Forgive my waxing hyperbolic . . .
This is a tiling of the hyperbolic plane by triangles whose angles are π/2, π/3, π/7 – the smallest possible tile. I present it in a conformal mapping analogous to the Mercator projection, which I’ve never seen done before.
Here’s a pretty thing: an animated fractal mountain generator (Java). The text unfortunately doesn’t explain anything about the algorithm, but it’s evidently the familiar triangle-subdivision mountain – with the offsets oscillating, so you see the land rising and tilting and falling back into the sea, while the smaller hills change more slowly and are carried along with the grand movements.
Vladimir Bulatov makes and sells pretty things in metal, wood and stained glass. I haven’t bought any of them — yet!
Nearly eight hours in the making, here it is: all the 24-bit colors in a tasteful, tilable fractal arrangement — 16million.png.gz (1 megabyte). And since Mads asked for it, the Python sourcecode: two files.
Another way to flatten the color cube is by traversing both the cube and the square with Hilbert curves, and continuously mapping one to the other. I’ll try that, one of these weeks.

Questions on the material:
(a) List the materials in which, according to the passage on tilings and fractals, Vladimir Bulatov makes and sells his work.
(b) Pick up the passage on tilings and fractals after its final sentence and continue writing it.
The data that follow come from a separate source.

[Data entries]

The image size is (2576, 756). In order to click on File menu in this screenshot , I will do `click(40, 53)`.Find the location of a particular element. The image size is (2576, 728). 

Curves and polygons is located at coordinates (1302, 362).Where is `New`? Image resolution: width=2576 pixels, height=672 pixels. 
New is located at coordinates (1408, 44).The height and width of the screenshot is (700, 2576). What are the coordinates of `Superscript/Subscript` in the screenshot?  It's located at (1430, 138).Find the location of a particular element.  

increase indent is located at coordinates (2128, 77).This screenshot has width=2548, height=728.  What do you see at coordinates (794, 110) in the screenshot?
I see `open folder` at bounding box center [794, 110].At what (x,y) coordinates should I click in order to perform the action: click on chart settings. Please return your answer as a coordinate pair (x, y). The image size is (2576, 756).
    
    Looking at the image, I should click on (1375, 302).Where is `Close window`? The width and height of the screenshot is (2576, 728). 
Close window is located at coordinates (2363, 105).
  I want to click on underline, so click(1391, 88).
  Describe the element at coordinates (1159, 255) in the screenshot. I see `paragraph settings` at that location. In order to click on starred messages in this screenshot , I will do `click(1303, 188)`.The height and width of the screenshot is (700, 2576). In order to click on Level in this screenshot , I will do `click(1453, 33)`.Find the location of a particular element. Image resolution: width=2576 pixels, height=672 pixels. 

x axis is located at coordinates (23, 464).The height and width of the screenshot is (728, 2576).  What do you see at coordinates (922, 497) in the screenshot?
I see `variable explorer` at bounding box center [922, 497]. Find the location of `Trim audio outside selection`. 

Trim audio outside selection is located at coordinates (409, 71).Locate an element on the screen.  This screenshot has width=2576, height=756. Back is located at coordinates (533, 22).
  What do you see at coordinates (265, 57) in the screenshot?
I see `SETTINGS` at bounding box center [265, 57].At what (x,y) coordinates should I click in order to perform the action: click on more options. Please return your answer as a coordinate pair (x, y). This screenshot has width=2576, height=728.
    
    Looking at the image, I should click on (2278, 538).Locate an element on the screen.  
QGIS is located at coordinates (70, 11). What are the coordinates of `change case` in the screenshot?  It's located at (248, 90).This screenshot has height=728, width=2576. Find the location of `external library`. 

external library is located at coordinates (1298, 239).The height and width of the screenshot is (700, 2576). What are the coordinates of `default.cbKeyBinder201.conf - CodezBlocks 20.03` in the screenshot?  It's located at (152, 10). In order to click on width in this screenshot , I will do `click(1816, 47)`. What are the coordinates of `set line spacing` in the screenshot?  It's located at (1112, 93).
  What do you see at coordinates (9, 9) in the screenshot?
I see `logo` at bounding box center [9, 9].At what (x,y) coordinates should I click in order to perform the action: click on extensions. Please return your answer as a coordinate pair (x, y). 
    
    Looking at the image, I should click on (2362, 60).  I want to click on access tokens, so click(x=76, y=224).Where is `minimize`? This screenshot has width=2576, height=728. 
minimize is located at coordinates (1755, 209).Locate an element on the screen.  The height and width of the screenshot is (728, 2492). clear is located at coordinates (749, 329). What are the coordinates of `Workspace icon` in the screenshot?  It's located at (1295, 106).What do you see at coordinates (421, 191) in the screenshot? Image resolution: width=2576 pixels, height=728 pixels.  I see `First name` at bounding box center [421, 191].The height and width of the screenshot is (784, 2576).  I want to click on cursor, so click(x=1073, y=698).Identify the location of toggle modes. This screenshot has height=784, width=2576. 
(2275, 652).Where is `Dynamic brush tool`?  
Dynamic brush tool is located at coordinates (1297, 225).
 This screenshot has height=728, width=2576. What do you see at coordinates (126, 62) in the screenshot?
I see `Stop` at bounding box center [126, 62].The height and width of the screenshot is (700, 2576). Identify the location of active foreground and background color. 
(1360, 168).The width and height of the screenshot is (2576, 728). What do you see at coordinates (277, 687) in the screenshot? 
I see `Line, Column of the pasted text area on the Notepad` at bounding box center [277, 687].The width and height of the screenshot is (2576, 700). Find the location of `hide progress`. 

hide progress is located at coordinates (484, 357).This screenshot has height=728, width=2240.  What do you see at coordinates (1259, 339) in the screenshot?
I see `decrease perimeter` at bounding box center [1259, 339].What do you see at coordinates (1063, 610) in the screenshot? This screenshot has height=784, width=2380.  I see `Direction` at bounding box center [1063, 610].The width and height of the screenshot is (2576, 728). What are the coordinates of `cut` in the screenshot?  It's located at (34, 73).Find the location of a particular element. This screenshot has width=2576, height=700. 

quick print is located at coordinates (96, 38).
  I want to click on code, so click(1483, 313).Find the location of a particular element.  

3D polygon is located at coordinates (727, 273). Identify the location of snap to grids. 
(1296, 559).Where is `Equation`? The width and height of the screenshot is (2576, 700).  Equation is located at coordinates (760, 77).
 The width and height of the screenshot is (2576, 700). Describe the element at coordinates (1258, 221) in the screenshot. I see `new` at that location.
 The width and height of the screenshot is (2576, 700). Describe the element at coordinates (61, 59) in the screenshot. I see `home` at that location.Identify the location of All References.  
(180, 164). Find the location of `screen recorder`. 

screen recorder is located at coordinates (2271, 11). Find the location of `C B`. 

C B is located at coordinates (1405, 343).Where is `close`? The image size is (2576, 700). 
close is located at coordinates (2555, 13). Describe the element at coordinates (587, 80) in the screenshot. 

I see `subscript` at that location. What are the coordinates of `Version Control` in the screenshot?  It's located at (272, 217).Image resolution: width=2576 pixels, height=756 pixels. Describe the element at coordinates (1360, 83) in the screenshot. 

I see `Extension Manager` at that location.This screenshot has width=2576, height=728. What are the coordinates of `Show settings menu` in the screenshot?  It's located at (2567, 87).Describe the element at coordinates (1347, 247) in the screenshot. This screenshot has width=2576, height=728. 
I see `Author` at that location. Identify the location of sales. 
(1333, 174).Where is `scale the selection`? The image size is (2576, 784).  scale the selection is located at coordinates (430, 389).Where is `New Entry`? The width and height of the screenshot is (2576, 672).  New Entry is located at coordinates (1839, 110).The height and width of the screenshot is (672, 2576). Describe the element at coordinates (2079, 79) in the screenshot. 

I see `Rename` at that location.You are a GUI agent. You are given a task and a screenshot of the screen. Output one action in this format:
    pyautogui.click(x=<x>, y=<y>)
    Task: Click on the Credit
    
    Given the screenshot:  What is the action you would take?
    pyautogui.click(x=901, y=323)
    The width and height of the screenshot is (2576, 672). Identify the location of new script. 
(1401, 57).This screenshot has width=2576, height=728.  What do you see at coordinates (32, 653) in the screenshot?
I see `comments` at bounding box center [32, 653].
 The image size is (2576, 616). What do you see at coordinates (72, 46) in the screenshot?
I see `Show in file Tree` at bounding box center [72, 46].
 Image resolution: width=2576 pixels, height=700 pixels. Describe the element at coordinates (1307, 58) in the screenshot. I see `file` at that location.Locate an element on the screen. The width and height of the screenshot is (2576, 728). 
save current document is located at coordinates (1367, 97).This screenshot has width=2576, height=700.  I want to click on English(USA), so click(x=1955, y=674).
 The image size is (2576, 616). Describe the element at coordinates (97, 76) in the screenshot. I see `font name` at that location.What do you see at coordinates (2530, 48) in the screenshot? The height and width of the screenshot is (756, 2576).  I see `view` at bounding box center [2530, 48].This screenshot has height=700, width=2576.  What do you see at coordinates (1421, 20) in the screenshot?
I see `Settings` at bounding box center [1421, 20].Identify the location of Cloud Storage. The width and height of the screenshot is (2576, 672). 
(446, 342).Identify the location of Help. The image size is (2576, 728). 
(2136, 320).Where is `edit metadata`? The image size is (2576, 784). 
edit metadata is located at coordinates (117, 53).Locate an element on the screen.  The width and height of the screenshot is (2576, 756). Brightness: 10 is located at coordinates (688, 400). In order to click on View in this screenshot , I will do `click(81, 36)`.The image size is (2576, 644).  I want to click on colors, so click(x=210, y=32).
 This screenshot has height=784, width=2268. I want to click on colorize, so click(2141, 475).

Answers per task:
(a) Metal, wood, and stained glass.

(b)
You may know from The Art of Computer Programming §4.1 (citing W. Penney, 1965) that, just as any positive real number can be represented by a bit string in base 2, any complex number can be represented by a bit string in base –1±i. Here I express the bits of that representation as bits of color values.
This is only an arbitrary crop of an image consisting of 218 pixels; get 222 colors (png, 373 KB). The full 24-bit version will have to wait for me to get cleverer about use of memory. (Later: Success.)
When I say I make mathematical pictures, the response often is: “Like fractals?” Some of my designs have chaotic reflections, but this is my first fractal in many years.
Jamie Zawinski has ported his gorgeous screensaver collection to MacOS.
My favorites are Demon, a colorful cellular automaton; CloudLife, a fuzzy variant of Conway’s Life; Substrate, whose randomly growing arcs suggest the street plan of an old city; Galaxy, a simulation of gravitic interactions; Polytopes, which displays one of the six convex regular polychora, rotating in 4-space.
My latest finding of “dictionary translation”, at a pet store:
ONE-STORY CAT CAVE
UNE CAVERNE À CHATS D’HISTOIRE
I’d make it caverne à chats à une étage.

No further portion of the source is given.